Dans tous les cas, l’élimination est soumise aux exigences relatives à la divulgation pouvant exister dans le cadre d’un litige.
4.2. Méthode de destruction
Les documents de niveau I sont ceux qui contiennent des informations hautement sécurisées et confidentielles et qui contiennent des données à caractère personnel. Ces documents doivent être éliminés avec les déchets confidentiels (déchiquetés et incinérés) et doivent être supprimés de manière sécurisée. L’élimination des documents doit inclure une preuve de destruction.
Les documents de niveau II sont des documents exclusifs contenant des informations confidentielles telles que les noms, signatures et adresses des parties, ou pouvant être utilisés par des tiers pour commettre une fraude, mais ne contenant aucune donnée à caractère personnel. Les documents doivent être déchiquetés en coupe croisée, puis placés dans des poubelles verrouillées en vue de leur collecte par une entreprise d’élimination des déchets agréée, et les documents électroniques feront l’objet d’une suppression électronique sécurisée.

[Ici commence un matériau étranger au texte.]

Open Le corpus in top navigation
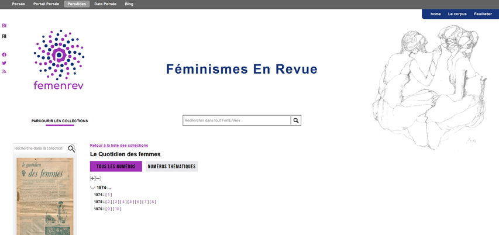Screen dimensions: 499x235 [457, 14]
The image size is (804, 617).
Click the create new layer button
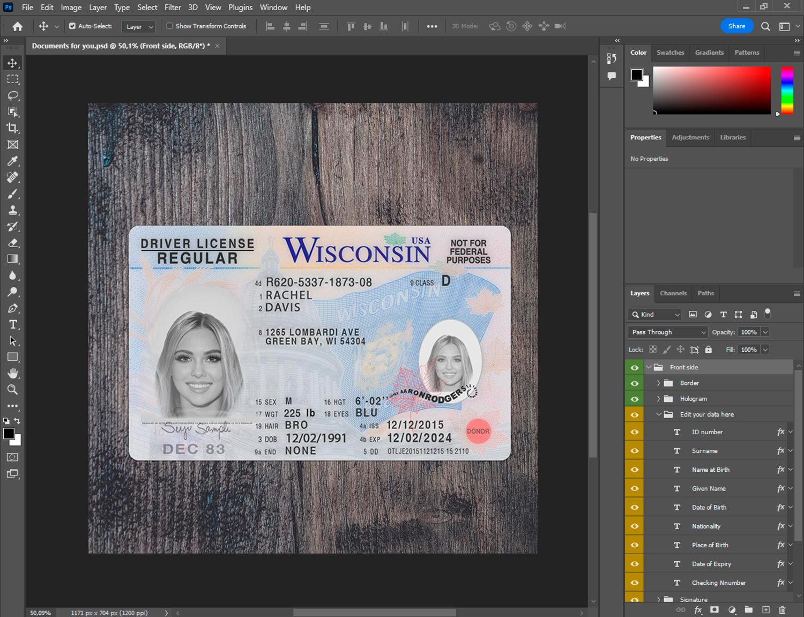coord(766,610)
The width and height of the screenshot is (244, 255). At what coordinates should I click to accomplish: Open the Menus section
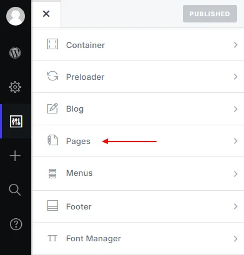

Les documents de niveau III sont ceux qui ne contiennent aucune information confidentielle ou donnée à caractère personnel et sont des documents publiés de la société. Ceux-ci doivent être déchiquetés ou éliminés par une entreprise de recyclage et incluent, entre autres, des publicités, des catalogues, des dépliants et des lettres d’information. Ils peuvent être éliminés sans garder de preuve de la destruction.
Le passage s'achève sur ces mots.